Your assignment: From the passage on social impact bonds and community health financing, copy word for word the section that begins with the words containing "The first such" and ends with "the United States.".

Text shown:
____________
The first such bond was launched in England in 2010 to reduce recidivism rates for incarcerated individuals leaving Peterborough Prison. The program reduced recidivism rates by 9%, exceeding the 7.5% target set by the Ministry of Justice, and investors received a 3% annual rate of return. Social impact bonds have since been rapidly introduced around the world, with nearly 140 bonds in more than 2 dozen countries. A social impact bond in California, for example, has raised capital to reduce childhood asthma hospitalizations, and a similar effort in South Carolina aims to reduce infant mortality rates. Evaluation of these programs is ongoing, but social impact bonds have now raised more than $200 million to improve health and social outcomes in the United States.
Merging capital and community health promotion can also be accomplished through new applications of existing federal regulations. Banks and hospitals, for example, are required to invest in their communities to maintain a certain regulatory status. The Community Reinvestment Act requires banks to meet the credit needs of the local community, and in 2016, new regulatory guidance expanded such “community development” to include health-promoting activities. Although hospitals have long provided charity care, the Affordable Care Act introduced additional community benefit requirements to maintain their nonprofit status. In a recent example, Community Reinvestment Act funding from banks was blended with health system financing in Toledo, Ohio, to make cooperative, neighborhood-based, health-promoting investments, such as in affordable housing.
____________
Listed records:
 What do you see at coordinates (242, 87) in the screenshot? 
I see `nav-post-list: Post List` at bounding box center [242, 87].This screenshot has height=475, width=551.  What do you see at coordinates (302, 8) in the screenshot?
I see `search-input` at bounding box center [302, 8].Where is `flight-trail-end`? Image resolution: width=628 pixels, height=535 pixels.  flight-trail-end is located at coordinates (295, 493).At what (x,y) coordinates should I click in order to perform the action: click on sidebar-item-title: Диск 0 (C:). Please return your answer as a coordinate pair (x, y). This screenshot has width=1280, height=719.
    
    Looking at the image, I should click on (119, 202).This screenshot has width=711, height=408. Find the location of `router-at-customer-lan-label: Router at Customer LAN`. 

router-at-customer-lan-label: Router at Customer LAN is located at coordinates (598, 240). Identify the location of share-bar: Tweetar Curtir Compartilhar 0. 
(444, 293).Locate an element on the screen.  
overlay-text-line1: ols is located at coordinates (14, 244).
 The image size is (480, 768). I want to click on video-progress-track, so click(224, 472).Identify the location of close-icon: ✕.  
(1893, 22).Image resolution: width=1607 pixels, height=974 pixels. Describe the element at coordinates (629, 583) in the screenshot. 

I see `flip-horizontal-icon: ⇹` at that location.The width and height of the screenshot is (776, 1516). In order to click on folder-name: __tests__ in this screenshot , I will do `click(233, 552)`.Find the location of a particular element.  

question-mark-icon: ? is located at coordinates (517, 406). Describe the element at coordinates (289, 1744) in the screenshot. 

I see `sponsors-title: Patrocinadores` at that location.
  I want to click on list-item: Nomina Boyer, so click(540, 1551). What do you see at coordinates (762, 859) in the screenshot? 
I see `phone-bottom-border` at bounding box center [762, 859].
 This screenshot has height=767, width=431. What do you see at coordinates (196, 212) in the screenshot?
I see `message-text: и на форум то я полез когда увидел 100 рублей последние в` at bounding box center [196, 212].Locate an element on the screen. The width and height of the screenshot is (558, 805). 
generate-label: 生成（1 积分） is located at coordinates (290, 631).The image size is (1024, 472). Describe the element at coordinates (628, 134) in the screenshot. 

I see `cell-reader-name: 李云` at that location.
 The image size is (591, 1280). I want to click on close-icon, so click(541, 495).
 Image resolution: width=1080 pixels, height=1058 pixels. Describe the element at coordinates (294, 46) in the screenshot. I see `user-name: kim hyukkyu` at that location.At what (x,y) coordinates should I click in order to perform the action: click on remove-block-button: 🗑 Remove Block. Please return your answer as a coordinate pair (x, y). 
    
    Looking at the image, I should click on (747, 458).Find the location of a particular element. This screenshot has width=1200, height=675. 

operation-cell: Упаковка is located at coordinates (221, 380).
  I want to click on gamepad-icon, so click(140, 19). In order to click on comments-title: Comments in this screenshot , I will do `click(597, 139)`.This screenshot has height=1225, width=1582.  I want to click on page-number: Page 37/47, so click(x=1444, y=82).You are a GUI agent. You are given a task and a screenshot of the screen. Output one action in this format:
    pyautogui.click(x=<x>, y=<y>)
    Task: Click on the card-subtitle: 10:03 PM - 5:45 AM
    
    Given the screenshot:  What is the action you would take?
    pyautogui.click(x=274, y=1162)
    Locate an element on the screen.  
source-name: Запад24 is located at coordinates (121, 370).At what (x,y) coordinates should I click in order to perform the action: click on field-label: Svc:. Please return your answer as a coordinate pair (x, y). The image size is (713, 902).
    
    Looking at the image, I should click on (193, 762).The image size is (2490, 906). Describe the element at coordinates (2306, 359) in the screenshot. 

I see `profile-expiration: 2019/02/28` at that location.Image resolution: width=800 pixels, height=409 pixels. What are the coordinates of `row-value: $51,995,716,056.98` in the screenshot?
____________
Output of the task:
The first such bond was launched in England in 2010 to reduce recidivism rates for incarcerated individuals leaving Peterborough Prison. The program reduced recidivism rates by 9%, exceeding the 7.5% target set by the Ministry of Justice, and investors received a 3% annual rate of return. Social impact bonds have since been rapidly introduced around the world, with nearly 140 bonds in more than 2 dozen countries. A social impact bond in California, for example, has raised capital to reduce childhood asthma hospitalizations, and a similar effort in South Carolina aims to reduce infant mortality rates. Evaluation of these programs is ongoing, but social impact bonds have now raised more than $200 million to improve health and social outcomes in the United States.